Observations And Actions
Policies receive observations as Python mappings:
{
"task": "put the carrot on the plate",
"observation.images.image": image,
"observation.state": proprio,
"metadata.episode_index": 7,
}Values may be numpy arrays, strings, booleans, integers, floats, or numpy scalar values. The evaluator does not know how to tokenize text, normalize model inputs, load checkpoints, or run model-specific preprocessing.
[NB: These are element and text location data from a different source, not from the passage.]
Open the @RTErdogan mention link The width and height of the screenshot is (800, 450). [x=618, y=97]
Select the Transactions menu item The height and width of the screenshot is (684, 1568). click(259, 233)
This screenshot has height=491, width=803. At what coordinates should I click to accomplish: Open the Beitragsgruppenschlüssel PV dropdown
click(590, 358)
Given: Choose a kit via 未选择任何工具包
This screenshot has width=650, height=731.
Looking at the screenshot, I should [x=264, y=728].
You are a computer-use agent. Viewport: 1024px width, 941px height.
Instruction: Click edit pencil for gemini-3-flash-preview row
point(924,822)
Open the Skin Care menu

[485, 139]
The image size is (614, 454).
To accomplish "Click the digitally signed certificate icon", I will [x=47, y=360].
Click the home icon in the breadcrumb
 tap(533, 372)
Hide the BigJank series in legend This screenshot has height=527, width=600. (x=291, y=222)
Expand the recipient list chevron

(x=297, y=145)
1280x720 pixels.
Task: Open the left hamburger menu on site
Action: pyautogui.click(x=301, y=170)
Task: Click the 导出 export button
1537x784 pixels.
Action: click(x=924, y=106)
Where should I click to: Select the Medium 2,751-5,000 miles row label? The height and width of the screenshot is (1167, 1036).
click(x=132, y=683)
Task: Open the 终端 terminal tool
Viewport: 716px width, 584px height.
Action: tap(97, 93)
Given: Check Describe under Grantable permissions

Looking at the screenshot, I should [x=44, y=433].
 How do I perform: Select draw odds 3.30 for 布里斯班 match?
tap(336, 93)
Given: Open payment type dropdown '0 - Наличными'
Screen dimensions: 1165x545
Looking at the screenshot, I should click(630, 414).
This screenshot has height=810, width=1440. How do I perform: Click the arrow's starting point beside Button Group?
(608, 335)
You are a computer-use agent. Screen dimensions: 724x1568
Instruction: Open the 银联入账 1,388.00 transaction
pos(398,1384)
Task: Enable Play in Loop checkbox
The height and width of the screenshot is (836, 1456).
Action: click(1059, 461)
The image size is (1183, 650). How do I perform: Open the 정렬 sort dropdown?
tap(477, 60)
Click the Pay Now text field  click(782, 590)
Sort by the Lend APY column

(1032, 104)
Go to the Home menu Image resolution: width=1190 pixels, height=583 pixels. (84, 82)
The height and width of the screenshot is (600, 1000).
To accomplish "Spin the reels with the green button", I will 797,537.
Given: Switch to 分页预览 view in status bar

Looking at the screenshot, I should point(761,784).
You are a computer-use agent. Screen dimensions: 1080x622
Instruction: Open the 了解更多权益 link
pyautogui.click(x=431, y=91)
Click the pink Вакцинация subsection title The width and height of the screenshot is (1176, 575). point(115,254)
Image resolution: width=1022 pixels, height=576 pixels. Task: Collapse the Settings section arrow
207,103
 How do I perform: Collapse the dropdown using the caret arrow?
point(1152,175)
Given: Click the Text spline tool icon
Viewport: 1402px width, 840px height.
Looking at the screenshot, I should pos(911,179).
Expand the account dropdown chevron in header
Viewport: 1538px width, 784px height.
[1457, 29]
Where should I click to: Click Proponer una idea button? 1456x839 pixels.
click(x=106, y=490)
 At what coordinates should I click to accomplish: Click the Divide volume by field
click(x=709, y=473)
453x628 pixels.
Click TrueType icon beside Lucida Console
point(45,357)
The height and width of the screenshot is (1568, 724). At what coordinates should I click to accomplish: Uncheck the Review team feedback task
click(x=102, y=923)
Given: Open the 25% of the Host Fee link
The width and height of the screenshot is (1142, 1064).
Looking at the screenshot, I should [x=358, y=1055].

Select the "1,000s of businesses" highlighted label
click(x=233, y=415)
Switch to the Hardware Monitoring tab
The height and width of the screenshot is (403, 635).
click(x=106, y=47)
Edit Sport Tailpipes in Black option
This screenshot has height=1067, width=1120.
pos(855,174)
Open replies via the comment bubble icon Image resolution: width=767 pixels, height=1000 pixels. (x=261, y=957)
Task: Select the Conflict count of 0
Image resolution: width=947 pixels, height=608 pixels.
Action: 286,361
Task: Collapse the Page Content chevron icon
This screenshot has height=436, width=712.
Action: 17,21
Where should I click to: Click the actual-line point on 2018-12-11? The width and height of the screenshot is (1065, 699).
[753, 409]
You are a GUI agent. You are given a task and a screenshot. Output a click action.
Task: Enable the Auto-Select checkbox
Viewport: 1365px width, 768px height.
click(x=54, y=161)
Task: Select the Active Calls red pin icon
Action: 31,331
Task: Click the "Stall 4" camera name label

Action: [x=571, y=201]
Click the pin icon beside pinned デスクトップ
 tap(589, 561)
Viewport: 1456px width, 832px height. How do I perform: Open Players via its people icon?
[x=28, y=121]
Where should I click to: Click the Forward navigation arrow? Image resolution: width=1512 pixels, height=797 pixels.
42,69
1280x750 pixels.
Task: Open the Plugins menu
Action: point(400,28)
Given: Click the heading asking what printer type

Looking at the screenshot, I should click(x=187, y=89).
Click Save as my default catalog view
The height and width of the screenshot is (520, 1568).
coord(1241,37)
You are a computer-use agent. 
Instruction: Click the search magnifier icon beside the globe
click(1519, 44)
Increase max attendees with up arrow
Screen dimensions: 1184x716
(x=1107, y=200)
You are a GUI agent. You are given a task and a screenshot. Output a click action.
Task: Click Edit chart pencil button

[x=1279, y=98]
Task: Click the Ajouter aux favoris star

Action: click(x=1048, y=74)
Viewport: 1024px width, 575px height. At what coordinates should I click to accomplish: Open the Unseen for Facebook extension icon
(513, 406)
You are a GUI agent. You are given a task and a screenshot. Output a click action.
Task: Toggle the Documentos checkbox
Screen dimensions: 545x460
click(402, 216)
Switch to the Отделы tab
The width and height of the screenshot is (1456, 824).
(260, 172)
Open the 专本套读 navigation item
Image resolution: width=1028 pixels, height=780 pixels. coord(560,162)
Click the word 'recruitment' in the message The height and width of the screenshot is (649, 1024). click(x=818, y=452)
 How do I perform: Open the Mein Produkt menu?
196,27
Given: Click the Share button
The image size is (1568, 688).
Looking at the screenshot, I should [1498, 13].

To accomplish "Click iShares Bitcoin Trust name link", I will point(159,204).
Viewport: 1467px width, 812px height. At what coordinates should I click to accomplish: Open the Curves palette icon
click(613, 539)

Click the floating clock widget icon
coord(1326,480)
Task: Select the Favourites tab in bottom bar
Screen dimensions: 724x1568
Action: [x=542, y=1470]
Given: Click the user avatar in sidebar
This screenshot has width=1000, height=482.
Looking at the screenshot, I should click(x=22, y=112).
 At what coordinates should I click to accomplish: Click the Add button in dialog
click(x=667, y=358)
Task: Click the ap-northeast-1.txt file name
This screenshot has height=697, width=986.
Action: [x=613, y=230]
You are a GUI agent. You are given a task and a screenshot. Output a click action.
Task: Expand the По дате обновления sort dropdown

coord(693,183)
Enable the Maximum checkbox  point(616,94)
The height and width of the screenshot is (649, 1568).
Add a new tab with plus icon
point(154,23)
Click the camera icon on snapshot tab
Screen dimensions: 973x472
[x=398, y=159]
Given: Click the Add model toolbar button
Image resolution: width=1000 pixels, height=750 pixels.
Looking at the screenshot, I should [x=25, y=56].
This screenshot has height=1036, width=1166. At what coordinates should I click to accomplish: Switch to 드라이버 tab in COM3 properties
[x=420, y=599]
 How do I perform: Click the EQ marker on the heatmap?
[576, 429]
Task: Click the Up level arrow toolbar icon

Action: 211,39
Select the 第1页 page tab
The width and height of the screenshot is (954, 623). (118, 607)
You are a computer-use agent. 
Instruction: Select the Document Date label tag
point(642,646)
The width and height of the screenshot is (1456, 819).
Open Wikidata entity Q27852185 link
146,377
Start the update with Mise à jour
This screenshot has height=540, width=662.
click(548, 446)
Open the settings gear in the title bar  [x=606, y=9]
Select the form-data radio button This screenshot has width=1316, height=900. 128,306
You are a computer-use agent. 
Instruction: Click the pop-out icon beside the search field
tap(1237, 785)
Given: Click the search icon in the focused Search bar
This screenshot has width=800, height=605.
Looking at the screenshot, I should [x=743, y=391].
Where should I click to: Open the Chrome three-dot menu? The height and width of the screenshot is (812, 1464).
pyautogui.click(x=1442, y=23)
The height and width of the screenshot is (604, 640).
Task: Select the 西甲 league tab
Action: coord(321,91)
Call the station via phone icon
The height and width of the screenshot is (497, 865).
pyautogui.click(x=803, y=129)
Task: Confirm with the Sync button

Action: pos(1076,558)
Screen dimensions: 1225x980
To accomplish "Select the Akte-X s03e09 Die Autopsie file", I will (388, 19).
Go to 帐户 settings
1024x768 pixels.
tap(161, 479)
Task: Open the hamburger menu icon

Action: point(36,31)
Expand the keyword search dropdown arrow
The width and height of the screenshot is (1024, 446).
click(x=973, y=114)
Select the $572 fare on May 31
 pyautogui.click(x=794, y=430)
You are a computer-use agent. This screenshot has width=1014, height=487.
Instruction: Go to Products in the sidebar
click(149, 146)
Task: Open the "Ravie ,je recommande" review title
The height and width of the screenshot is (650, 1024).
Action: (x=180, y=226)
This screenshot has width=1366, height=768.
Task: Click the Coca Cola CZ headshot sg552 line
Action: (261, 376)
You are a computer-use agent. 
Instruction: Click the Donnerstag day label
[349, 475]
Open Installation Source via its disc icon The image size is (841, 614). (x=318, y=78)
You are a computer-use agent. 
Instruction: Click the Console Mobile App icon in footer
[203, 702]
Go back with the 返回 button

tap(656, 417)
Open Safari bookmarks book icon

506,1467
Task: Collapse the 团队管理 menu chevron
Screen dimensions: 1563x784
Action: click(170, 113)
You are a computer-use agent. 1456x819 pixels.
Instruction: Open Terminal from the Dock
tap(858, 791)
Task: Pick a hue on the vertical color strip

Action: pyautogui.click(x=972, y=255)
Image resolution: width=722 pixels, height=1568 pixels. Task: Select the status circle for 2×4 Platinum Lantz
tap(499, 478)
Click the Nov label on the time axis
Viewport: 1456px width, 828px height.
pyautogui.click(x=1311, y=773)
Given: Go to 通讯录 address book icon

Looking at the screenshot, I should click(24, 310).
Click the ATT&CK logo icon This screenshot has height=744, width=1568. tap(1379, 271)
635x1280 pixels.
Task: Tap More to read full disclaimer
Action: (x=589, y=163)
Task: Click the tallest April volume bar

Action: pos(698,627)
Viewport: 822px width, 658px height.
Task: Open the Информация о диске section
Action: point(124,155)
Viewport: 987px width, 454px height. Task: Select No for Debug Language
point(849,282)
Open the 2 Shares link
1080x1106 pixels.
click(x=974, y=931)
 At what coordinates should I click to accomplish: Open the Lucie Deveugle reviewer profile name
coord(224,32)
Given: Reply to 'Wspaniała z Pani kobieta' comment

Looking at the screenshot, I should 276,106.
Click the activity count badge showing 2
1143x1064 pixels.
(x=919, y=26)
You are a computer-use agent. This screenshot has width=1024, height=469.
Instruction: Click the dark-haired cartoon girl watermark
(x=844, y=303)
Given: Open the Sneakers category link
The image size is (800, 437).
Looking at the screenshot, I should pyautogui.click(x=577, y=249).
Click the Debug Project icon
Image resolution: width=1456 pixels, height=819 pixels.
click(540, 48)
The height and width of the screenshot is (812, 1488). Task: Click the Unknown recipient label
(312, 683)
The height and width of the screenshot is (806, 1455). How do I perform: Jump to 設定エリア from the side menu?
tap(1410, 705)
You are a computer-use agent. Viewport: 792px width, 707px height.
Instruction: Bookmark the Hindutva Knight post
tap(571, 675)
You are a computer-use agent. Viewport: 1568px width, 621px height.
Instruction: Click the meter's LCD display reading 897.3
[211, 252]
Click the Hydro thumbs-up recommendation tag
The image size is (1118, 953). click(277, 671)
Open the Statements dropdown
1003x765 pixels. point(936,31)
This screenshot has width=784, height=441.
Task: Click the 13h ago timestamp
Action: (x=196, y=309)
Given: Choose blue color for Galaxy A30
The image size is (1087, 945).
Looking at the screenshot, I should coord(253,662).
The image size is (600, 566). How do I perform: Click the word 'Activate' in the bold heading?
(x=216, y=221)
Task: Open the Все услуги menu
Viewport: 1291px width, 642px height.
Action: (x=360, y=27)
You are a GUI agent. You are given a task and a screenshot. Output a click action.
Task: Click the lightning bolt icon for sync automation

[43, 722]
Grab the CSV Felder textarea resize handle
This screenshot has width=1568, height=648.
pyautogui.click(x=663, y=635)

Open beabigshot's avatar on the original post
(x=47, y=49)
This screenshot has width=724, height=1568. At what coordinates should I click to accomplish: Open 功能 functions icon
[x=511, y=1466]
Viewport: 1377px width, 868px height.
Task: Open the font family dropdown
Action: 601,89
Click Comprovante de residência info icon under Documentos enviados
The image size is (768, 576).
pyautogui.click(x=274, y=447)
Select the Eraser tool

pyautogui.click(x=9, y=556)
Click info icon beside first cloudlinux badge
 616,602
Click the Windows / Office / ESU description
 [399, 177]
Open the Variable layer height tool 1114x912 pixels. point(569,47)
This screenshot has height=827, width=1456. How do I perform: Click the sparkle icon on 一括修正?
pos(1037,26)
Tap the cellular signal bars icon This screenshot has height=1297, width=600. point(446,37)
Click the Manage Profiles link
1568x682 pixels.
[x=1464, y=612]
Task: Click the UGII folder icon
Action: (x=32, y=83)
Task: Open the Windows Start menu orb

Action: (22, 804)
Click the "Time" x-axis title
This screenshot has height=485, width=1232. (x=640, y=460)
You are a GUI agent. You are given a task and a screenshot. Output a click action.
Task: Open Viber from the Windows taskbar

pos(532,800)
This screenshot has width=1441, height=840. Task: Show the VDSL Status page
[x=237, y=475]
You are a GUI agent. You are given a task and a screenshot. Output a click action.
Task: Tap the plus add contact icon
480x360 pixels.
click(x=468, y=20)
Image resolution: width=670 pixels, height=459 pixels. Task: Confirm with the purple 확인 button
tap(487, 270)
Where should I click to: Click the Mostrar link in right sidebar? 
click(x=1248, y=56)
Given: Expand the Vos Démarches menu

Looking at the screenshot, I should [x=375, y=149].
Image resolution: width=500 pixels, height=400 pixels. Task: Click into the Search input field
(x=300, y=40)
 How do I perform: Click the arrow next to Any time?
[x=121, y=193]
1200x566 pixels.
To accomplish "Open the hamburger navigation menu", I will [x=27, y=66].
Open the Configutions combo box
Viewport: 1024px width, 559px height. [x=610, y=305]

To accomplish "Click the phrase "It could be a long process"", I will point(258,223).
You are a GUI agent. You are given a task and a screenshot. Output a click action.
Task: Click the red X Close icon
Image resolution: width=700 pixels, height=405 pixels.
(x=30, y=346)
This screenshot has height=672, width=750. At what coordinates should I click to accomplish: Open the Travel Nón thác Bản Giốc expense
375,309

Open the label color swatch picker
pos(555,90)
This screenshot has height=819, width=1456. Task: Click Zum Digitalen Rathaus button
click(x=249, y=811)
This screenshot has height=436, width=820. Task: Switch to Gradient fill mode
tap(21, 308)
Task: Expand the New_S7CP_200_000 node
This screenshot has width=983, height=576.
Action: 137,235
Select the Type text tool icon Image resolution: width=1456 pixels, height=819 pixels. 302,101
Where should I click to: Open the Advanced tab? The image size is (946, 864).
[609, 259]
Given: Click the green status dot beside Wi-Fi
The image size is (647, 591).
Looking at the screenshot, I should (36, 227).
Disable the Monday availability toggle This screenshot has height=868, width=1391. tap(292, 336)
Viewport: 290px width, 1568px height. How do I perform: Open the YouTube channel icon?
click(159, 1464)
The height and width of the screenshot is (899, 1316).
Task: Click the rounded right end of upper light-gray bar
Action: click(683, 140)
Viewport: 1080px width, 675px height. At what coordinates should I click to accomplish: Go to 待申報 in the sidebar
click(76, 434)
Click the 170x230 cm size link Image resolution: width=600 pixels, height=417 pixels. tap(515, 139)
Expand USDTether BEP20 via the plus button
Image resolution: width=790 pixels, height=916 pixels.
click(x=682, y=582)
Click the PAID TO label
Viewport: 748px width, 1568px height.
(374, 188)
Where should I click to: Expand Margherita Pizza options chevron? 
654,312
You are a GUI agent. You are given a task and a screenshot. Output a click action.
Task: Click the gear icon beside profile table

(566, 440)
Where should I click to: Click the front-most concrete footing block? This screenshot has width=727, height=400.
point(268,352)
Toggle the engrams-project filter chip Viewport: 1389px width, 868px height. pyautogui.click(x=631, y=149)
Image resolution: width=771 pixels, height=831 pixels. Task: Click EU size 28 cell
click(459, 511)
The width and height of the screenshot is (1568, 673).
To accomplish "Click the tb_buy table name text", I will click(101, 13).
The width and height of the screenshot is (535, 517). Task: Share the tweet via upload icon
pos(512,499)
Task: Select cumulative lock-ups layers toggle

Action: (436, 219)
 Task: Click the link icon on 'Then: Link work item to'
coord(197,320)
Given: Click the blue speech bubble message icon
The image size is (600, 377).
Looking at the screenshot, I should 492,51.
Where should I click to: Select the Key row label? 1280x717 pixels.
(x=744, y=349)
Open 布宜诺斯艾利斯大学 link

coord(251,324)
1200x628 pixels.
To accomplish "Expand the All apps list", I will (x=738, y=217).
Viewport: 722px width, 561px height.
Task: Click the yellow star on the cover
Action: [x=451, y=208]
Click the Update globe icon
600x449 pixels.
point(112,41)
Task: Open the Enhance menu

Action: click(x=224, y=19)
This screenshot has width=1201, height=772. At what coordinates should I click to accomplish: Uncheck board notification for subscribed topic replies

Your policy adapter owns that translation.
Common Key Conventions
| Key pattern | Meaning |
|---|---|
task | Natural-language instruction or task label. |
observation.images.<name> | RGB camera image, usually channel-first (C, H, W). |
observation.state | Flattened proprioceptive state. |
observation.state.<name> | Named state component kept for policy IO compatibility. |
metadata.<name> | Non-action rollout metadata. |
Rollout bookkeeping keys such as action and info are not forwarded to local policy observations.
Image Dtypes And Layout
Benchmark wrappers generally convert images into policy-facing channel-first arrays. Some paths preserve uint8; others emit float32, often normalized to [0, 1]. Benchmark pages document the expected keys and dtypes as implemented in this repository.
Policy adapters should inspect the benchmark contract and normalize inputs for their own model. Do not assume all benchmarks use the same camera names or image dtype.
Action Validation
A policy returns a batched numpy.ndarray action:
def act(observations, *, action_spec=None, policy_kwargs=None, episode_ids=None):
return np.zeros((len(observations), 7), dtype=np.float32)When the benchmark supplies an ActionSpec, praxis-eval validates:
- batch size;
- per-action shape;
- dtype;
- finite values;
- minimum and maximum bounds when configured.
For a single-observation batch, a policy may return either (action_dim,) or (1, action_dim) when an ActionSpec is available. Multi-observation calls must return a batched array.
The evaluator validates only the documented action contract. It does not infer what a particular model or checkpoint expects.